Jumat, 20 September 2013

Apakah Kita Telah Merdeka Seutuhnya??

 Tanggal 17 Agustus 2013 ini, Insya Allah menandakan Indonesia merdeka yang ke-68 tahun. Berarti sudah 68 tahun Indonesia mempertahankan kemerdekaan yang sulit untuk didapatkan dulunya. Semua itu tidak lepas dari perjuangan para pahlawan yang rela mati demi mendapatkan dan mempertahan kemerdekaan Indonesia. Tulusnya perjuangan para pahlawan membawa makna tersendiri bagi bangsa Indonesia, bahwa Indonesia dicintai oleh rakyatnya. 
Luhurnya cita-cita para pejuang bangsa adalah ingin melihat Indonesia esoknya menjadi  bangsa yang merdeka, tidak hanya merdeka dalam arti kata bebas dari para penjajah tapi juga merdeka dalam arti bebas berkarya, berfikir positif serta bebas dalam kekayaan hati akan nilai-nilai sosial serta spiritual. 

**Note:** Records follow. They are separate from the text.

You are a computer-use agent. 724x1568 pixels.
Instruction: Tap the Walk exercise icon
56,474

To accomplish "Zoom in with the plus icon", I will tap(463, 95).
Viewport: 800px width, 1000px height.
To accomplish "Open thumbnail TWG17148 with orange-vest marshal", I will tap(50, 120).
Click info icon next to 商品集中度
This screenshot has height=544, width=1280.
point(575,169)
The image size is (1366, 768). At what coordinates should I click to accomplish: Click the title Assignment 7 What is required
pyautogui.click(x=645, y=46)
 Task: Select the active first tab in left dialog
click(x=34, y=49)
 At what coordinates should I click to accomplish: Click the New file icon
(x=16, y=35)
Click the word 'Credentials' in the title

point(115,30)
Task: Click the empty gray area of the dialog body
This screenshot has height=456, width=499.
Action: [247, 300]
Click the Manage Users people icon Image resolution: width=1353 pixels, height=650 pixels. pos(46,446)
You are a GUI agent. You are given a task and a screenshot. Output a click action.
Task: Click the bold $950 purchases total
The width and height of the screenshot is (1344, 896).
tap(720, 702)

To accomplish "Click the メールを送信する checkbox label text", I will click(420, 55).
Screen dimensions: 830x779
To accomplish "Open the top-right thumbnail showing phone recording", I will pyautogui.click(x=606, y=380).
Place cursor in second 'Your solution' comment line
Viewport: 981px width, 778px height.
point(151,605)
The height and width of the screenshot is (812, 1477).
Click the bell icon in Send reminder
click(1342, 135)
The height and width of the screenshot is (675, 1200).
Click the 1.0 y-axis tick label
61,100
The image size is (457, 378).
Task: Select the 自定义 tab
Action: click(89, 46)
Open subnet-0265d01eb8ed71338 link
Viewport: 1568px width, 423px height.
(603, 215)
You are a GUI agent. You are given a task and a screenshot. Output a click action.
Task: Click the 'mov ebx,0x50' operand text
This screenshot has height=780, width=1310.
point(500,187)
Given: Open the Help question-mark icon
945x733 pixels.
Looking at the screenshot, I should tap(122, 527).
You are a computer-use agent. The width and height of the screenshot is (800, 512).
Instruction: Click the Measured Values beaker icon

Enam puluh delapan tahun yang lalu, tepatnya tanggal 17 Agustus 1945 itulah puncak perjuangan Indonesia untuk mendapatkan kemerdekaan. Dimana setelah 3.5 abad bangsa Indonesia dibelenggu oleh para penjajah akhirnya saat itu adalah hari pertama dimana masyarakat Indonesia bisa bersorak merdeka, merdekaa!! Tanpa rasa cemas dan takut dengan para penjajah . Tidak hanya sampai disana perjuangan bangsa Indonesia, bangsa penjajah tidak mengakui kemerdekaan bangsa akhirnya timbul pertentangan lagi antara bangsa pribumi dengan para penjajah. Mereka menganggap bahwa kemerdekaan yang didapatkan oleh Indonesia adalah sebuah hadiah saja, maksudnya kemerdekaan yang didapatkan adalah kemerdekaan pemberian oleh penjajah. Tapi, perlu kita ketahui bahwa kemerdekaan yang didapatkan bukanlah kemerdekaan yang dijanjikan oleh Jepang sebelumnya. Untuk mendapatkan kemerdekaan ini pergolakan yang timbul adalah pergolakan fisik dan mental para pahlawan bangsa. Bukan serta merta mudah dan merupakan pemberian. Itu tidak benar.
Jika kita kembali ketahun 2013, apakah kemerdekaan yang dicita-citakan para pahlawan itu terwujud. Memang bangsa kita tidak dijajah secara fisik lagi oleh bangsa penjajah lagi tapi, apakah kita merdeka semerdeka - merdekanya  yakni merdeka tidak terpengaruh oleh apa dan siapapun. Dalam arti sempit kita memang telah merdeka, tapi dalam arti luas kita masih belum merdeka. Kita masih terjajah oleh keinginan hati yang tidak menuntun kepada keadaan yang lebih baik.
O iya saat memasuki usia 68 tahun, Indonesia menikmati pertumbuhan ekonomi yang diperkirakan mencapai di kisaran 6%, sementara sejumlah negara di kawasan Eropa sedang berjuang pulih dari krisis ekonomi. Itu jelas sebuah prestasi walau pada saat bersamaan sejumlah masalah masih terus membayang-bayangi Indonesia, antara lain korupsi, penegakan hukum, distribusi pendapatan, maupun keamanan yang antara lain tercermin dari tewasnya dua aparat polisi dalam waktu 10 hari
Kadangkala bagaimanapun prestasi yang dicapai oleh seseorang tidak mampu menghapus kebenaran bahwa orang tersebut pernah berbuat salah. Begitu juga dengan Indonesia walaupun sejumlah prestasi telah diraih tapi masyarakat Indonesia masih saja dibayang-bayangi oleh masalah Indonesia yang susah untuk diselesaikan. Sehingga masyarakat masih saja gelisah, dan itu menandakan bahwa Indonesia belum merdeka seutuhnya.
Oleh karena itu bangsa Indonesia harus memprioritaskan penyelesaian masalah yang membabi buta di Indonesia. Tanpa mengeyampingkan untuk meraih prestasi. Semoga di ulang tahun yang berikutnya Indonesia memiliki perubahan yang lebih positif lagi.